→ **INSTRUCTION**
Locate every line in the items below that contains the word "should" and copy each of those lines. Case counts.

→ **EXTRACTED MATERIAL**
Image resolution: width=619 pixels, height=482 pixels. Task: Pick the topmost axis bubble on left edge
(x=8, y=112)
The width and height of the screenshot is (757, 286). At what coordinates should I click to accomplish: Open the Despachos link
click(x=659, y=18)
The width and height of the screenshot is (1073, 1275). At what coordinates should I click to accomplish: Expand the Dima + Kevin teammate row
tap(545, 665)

---

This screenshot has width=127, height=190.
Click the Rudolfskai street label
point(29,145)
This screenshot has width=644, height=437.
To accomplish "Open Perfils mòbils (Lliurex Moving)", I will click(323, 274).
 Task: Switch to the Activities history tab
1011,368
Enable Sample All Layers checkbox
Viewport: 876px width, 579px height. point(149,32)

→ **RESPONSE TO THIS TASK**
The width and height of the screenshot is (757, 286). At what coordinates should I click to accomplish: Open the Despachos link
The width and height of the screenshot is (1073, 1275). At what coordinates should I click to accomplish: Expand the Dima + Kevin teammate row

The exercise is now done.